8:2 / Some godly men buried Stephen. Elsewhere this expression is usually used of pious Jews (e.g., 2:5), and such these men may have been. But on the whole, it seems more likely that they were Christians whose piety, like that of their Jewish counterparts, was expressed in terms of the law (cf. 22:12). Thus, they may have had little sympathy with Stephen’s views, but he was still their brother in Christ. It was a mark of the devout that they paid great attention to the proper burial of the dead, and of those who had died by execution no less than others. But though criminals should be properly buried, it was forbidden that they should be publicly mourned (m. Sanhedrin 6.6). The fact, then, that these devout men buried Stephen and mourned deeply for him might furnish an argument in support of the view that he was not legally put to death but lynched by the mob. On the other hand, it might speak of their courage.
8:3 / If verse 2 shed a little light on these dark days, verse 3 plunges us back into the darkness. Here was a very different expression of zeal for the law. The word used of Paul’s activities (he began to destroy the church) can describe the devastation caused by an army or a wild beast tearing its meat. It conjures up a terrible picture of the persecutor as he went from house to house—perhaps every known Christian home and at least every known place of Christian assembly (see note on 14:27). The relentlessness of the pogrom is underlined by the reference to women being dragged off as well as men, though Luke is interested in any case to draw attention to the presence and role of Christian women (see disc. on 1:14). Paul himself gives a more detailed account of this persecution in 26:9–11 and refers to it several times in his letters (1 Cor. 15:9; Gal. 1:13, 22f.; Phil. 3:6; 1 Tim. 1:13).
8:1 / The church at Jerusalem: Here for the first time in Acts the church is so described. Hitherto the church has been thought of as one, and no information has yet been given of any effort by the Christians to reach out into the countryside of Judea. But now Luke drops a hint that there would soon be new “churches”—local expressions of the one church—as the gospel was carried elsewhere by fleeing Christians.

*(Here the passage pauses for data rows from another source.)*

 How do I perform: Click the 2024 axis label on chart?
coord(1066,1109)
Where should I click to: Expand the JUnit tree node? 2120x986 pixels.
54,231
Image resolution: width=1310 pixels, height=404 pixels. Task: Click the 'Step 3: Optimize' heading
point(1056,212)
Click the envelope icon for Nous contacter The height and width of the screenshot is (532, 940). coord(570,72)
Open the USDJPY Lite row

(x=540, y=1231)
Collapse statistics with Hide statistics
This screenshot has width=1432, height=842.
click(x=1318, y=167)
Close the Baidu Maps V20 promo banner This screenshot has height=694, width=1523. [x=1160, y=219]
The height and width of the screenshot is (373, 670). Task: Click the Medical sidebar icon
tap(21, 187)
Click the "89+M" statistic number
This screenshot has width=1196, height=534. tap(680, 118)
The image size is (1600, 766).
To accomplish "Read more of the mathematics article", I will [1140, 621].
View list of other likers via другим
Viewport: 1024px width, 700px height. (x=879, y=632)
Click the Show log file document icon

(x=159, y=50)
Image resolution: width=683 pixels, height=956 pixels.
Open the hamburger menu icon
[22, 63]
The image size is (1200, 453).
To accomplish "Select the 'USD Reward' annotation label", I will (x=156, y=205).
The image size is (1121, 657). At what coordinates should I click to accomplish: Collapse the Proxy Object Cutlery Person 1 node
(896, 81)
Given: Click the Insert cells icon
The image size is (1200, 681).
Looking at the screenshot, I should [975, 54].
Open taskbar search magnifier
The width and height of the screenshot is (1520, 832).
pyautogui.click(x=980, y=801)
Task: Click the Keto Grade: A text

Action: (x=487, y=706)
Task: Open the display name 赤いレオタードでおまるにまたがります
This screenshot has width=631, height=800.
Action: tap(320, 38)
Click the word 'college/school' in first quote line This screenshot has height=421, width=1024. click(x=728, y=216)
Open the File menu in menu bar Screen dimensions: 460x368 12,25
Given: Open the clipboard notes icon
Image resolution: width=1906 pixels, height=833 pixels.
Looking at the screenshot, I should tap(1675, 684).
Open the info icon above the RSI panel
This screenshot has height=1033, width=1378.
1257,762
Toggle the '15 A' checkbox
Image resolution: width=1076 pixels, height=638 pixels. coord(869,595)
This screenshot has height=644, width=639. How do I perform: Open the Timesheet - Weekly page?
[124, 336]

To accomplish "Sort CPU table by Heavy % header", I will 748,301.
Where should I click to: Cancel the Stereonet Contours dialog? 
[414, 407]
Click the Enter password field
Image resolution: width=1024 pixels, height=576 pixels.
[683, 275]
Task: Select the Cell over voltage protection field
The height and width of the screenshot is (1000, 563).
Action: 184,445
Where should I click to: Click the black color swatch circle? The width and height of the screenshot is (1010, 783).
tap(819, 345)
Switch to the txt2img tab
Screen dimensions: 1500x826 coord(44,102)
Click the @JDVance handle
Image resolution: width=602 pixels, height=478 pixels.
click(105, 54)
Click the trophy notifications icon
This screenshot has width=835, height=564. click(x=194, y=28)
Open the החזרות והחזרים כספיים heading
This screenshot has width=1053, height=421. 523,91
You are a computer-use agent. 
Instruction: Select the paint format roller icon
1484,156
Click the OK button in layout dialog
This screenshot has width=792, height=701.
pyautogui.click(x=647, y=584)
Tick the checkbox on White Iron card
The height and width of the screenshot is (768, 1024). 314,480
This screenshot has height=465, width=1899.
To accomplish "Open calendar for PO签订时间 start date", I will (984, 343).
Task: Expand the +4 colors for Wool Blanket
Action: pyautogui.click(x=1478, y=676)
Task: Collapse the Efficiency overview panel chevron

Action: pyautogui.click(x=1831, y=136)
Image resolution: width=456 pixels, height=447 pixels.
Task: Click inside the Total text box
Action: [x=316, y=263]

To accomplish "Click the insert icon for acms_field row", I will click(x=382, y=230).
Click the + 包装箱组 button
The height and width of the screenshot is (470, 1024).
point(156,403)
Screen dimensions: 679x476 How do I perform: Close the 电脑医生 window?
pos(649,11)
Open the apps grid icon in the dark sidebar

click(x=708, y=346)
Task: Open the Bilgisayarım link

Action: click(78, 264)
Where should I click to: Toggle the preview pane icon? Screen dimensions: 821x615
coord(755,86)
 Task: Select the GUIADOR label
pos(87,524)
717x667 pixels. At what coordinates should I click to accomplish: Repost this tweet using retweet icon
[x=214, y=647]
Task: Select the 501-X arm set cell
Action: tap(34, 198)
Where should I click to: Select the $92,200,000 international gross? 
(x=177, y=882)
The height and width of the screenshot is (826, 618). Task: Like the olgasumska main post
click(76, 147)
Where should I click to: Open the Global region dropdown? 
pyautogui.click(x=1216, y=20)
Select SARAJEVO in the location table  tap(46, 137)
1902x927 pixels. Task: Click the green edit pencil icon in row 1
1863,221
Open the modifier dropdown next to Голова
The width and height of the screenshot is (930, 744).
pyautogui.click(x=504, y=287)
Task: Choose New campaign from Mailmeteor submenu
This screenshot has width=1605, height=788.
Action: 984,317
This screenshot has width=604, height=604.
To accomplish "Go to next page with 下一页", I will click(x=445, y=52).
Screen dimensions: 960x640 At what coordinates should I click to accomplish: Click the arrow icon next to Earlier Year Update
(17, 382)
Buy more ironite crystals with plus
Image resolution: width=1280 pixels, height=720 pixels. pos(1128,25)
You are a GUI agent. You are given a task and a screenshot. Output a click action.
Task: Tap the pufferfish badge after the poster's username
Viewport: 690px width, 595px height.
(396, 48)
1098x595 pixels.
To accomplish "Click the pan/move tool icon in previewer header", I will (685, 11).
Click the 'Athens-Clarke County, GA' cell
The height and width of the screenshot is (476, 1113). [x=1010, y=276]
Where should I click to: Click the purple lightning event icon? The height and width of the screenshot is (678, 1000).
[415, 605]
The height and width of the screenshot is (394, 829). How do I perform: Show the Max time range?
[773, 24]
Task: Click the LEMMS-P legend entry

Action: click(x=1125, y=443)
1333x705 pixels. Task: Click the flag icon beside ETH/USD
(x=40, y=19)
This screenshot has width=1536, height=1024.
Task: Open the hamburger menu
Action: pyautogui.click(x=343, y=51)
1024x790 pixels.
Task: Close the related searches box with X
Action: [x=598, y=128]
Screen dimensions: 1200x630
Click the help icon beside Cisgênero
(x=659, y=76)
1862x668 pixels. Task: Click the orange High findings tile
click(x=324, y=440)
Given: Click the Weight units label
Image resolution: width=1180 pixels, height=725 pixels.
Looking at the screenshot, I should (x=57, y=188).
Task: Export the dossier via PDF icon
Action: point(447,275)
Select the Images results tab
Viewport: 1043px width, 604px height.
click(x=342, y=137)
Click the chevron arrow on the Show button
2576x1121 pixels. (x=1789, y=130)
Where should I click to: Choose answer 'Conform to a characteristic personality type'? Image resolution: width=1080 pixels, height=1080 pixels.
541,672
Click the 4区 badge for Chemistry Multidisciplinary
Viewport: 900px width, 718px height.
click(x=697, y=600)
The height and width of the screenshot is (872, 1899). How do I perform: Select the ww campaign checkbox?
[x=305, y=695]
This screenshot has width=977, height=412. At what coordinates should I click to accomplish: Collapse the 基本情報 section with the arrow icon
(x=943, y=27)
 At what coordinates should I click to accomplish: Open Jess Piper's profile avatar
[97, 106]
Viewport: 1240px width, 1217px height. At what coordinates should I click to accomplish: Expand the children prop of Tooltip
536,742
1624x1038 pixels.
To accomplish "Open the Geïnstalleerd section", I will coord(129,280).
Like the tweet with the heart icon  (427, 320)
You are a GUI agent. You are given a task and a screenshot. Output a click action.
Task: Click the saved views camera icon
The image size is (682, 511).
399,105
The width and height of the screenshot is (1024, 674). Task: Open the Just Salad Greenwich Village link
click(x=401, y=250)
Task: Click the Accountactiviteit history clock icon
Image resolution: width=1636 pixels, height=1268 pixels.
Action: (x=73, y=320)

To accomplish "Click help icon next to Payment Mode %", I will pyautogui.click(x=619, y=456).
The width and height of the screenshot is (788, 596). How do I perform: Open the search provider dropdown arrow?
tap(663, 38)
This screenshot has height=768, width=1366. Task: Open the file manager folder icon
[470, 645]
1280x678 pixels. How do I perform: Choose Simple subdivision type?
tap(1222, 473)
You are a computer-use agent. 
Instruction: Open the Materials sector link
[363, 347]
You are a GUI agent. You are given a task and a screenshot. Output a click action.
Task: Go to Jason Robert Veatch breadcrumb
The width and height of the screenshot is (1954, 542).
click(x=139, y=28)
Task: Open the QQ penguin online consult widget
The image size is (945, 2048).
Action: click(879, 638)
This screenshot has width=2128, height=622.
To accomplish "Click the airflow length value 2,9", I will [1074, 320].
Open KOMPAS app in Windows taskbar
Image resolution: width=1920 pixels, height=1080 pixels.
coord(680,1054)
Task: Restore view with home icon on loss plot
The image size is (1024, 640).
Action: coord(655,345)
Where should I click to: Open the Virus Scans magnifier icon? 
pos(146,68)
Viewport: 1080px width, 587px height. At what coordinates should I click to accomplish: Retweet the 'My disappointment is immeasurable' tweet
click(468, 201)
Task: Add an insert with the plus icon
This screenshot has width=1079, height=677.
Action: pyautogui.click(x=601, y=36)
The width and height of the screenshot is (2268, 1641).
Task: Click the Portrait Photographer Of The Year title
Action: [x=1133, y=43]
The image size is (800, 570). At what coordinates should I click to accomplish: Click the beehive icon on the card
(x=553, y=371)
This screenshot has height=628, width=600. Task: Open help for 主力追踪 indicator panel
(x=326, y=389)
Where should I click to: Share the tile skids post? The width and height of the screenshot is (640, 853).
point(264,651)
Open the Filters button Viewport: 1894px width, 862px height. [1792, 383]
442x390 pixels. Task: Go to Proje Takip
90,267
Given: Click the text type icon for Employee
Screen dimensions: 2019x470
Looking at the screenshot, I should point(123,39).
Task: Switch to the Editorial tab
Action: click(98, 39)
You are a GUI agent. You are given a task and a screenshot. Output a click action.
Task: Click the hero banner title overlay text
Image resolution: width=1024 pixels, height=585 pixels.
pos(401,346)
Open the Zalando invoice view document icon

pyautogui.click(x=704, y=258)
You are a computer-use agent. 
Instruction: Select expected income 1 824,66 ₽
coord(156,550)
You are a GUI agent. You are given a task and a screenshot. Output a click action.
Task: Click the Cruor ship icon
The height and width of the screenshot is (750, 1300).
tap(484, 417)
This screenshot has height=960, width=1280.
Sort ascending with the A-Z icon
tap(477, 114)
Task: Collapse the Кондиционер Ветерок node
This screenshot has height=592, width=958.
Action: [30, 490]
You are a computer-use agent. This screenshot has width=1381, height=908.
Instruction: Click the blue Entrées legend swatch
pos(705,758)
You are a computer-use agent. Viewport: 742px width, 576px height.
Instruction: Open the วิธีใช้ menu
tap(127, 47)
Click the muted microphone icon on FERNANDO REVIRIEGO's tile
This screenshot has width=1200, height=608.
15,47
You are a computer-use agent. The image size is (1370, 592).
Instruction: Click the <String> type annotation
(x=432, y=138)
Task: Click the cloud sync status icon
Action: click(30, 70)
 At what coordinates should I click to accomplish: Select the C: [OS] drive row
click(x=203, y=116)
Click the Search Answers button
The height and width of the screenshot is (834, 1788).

Throughout Judea and Samaria: These two regions (Luke’s word) formed one province under the procurator of Judea (see note on 1:8). That Christians found acceptance among the Samaritans has been seen as further proof of Stephen’s “Samaritanism.” That case, however, remains to be proved (see note on 7:46). The Christian Hellenists may have been accepted for no other reason than that they were fleeing from the Jewish hierarchy.